Segment Start: Records to process
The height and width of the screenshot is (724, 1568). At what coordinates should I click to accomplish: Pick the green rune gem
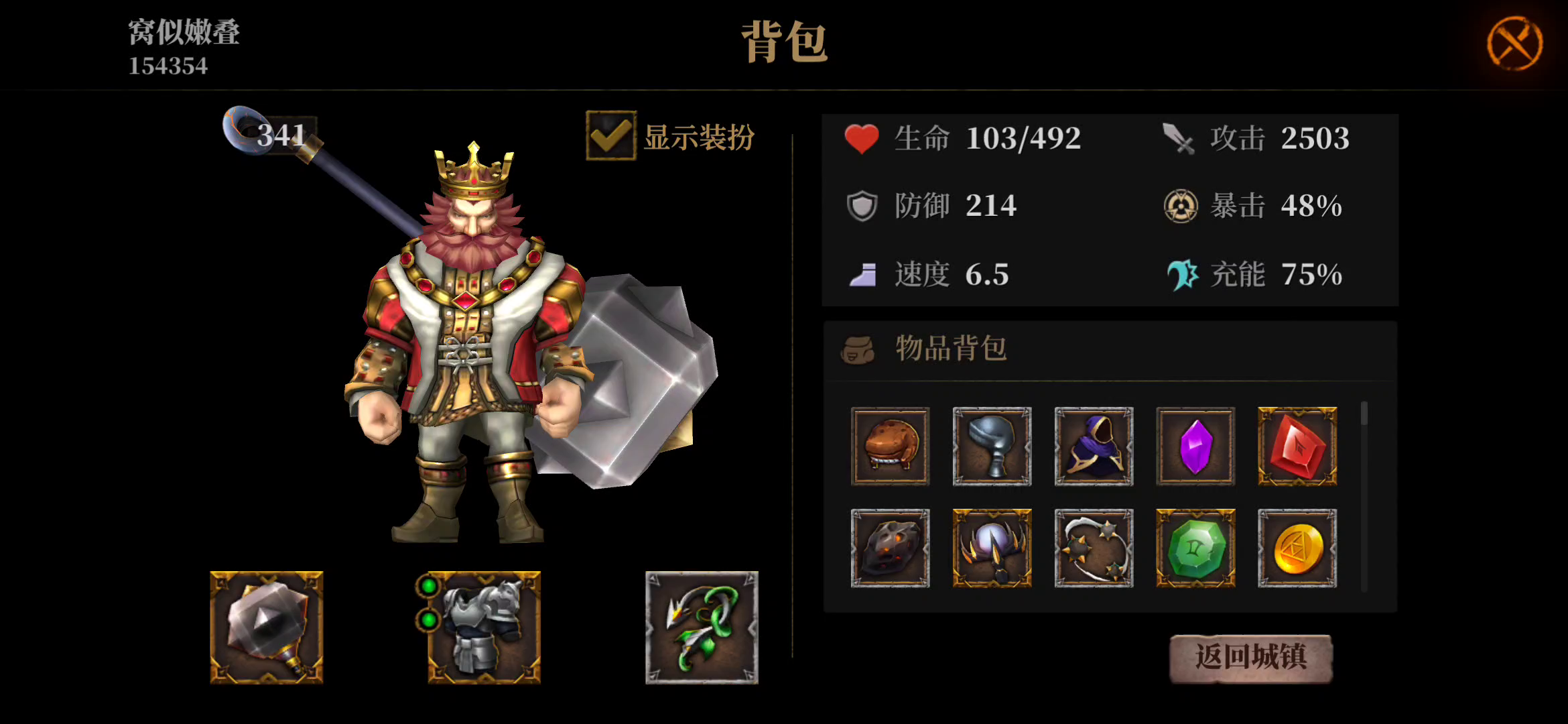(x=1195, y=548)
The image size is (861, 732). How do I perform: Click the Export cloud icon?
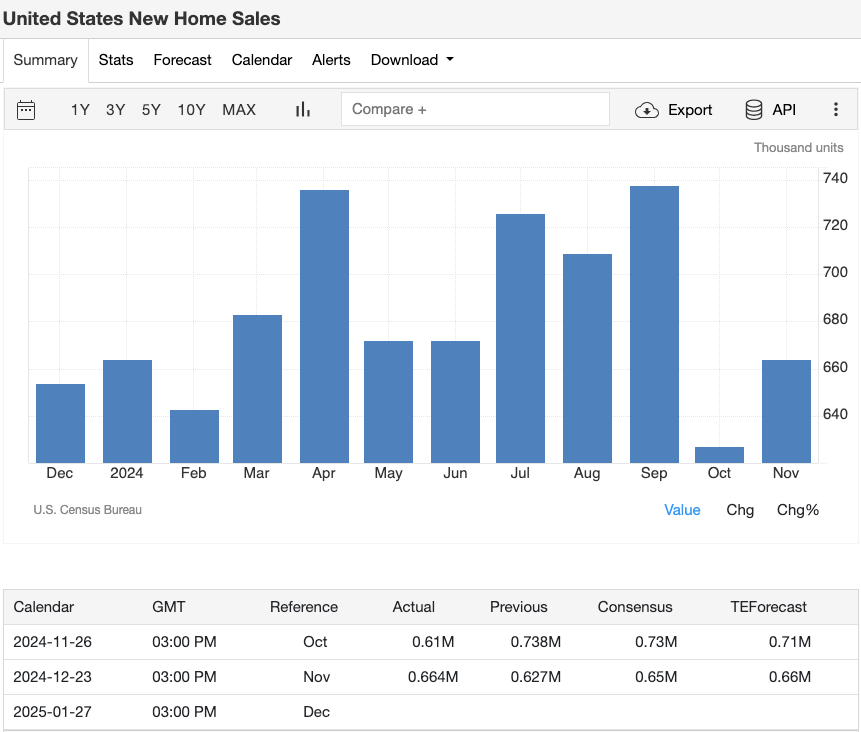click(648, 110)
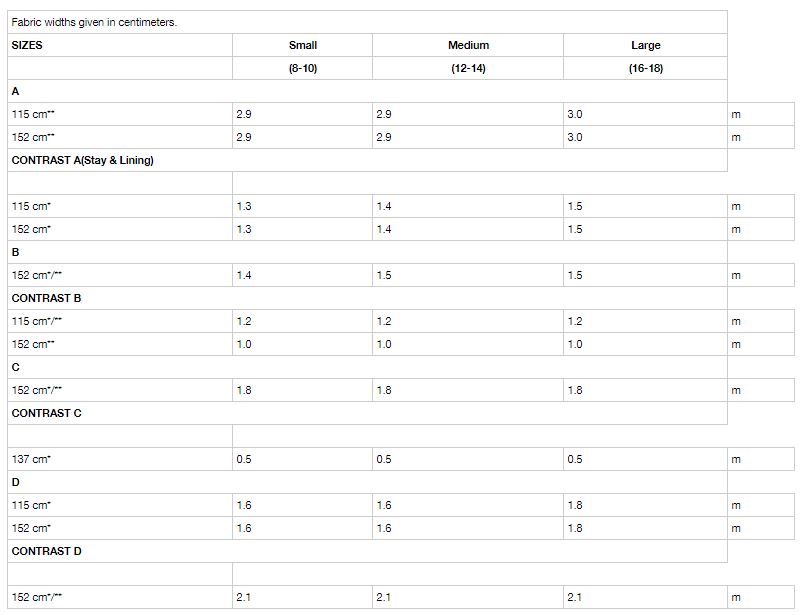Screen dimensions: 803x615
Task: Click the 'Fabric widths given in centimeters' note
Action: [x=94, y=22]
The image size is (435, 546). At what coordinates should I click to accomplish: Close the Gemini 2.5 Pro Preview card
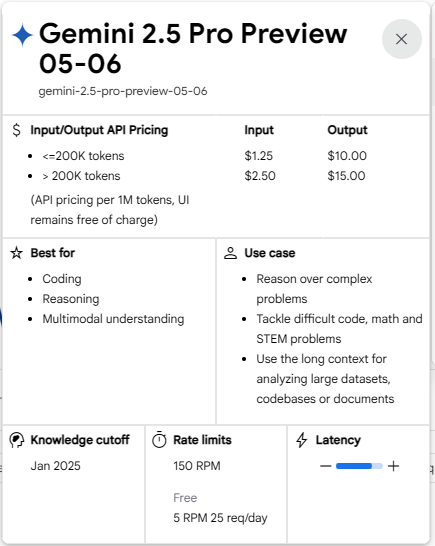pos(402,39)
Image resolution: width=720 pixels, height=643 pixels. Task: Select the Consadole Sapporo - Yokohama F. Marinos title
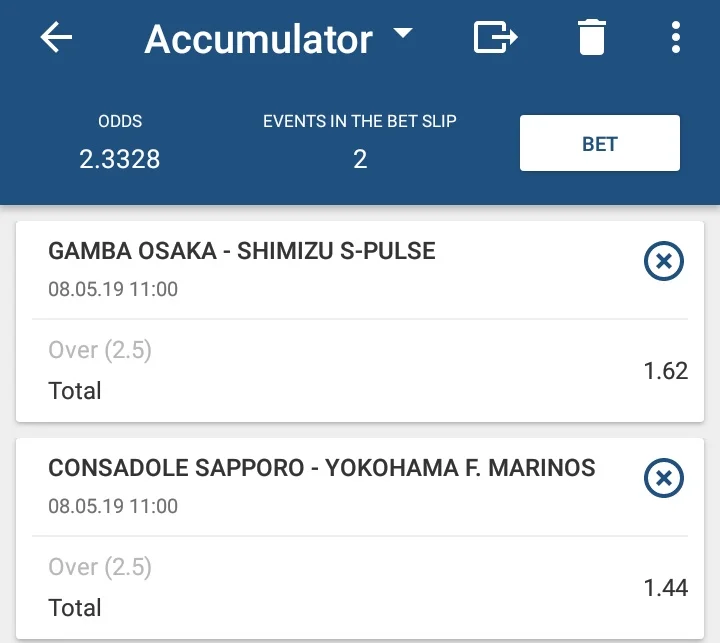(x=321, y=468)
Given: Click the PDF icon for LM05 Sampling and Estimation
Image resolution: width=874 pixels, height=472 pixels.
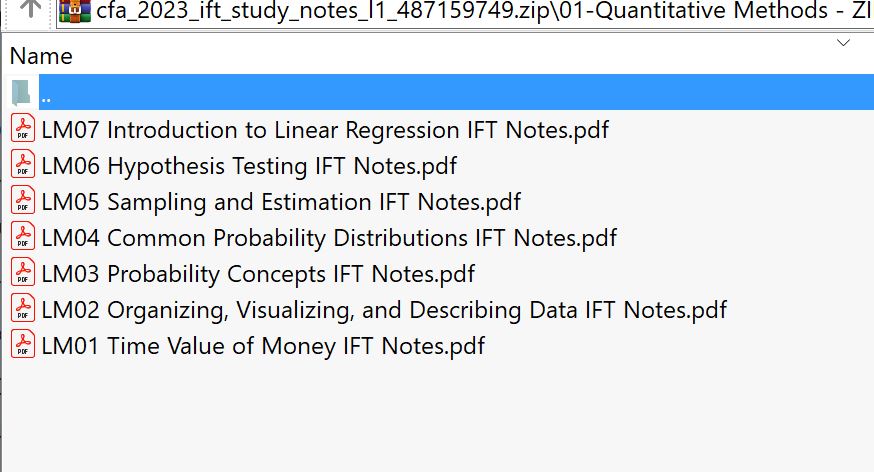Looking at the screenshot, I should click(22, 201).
Segment End: Records to process
Segment Start: Records to process
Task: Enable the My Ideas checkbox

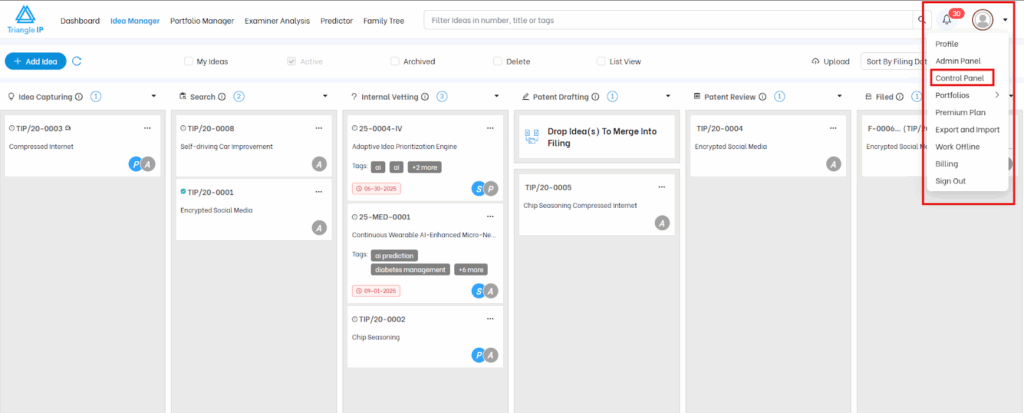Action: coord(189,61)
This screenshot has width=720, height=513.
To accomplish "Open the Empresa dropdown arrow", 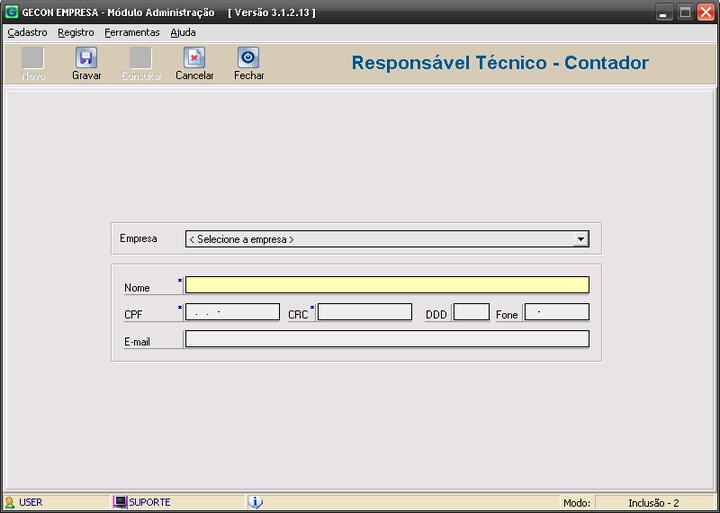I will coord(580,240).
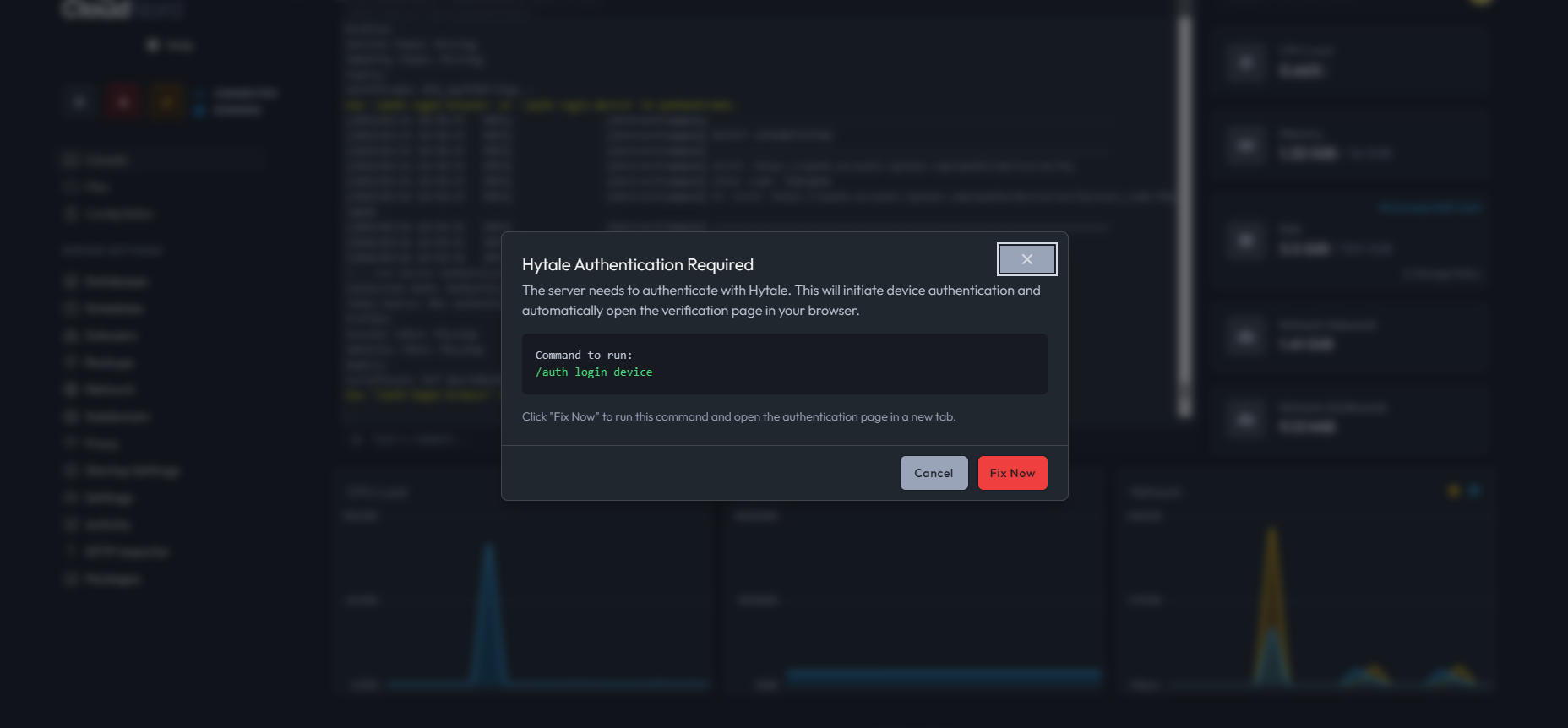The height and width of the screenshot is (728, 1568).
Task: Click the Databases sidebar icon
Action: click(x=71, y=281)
Segment End: Records to process
Segment Start: Records to process
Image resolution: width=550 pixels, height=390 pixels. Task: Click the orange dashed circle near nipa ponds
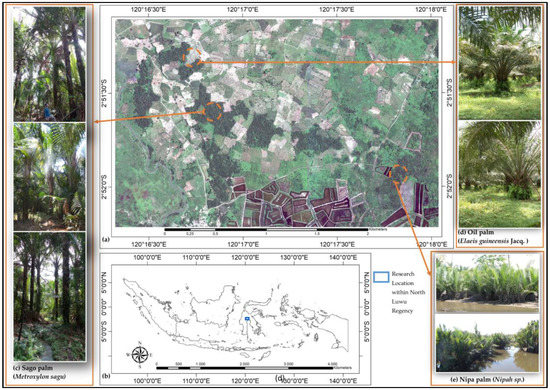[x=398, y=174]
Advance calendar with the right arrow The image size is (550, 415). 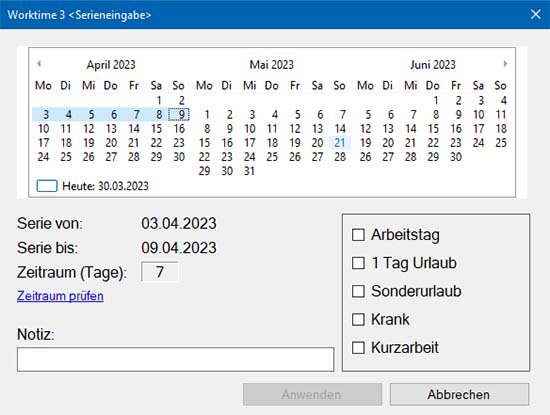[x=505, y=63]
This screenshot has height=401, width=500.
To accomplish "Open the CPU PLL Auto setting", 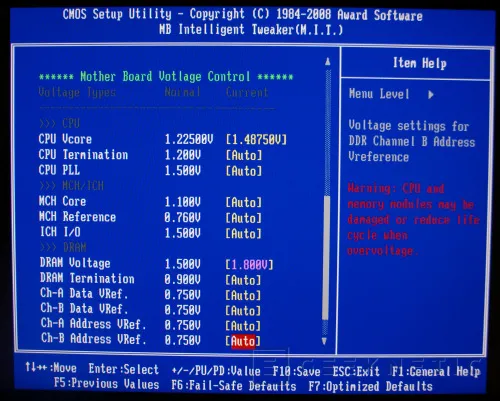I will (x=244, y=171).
Segment End: Records to process
**Problem**
Whenever the word "This" turns up in a line of the listing above, copy the line.

**Answer below**
This screenshot has width=720, height=513.
This screenshot has height=401, width=500.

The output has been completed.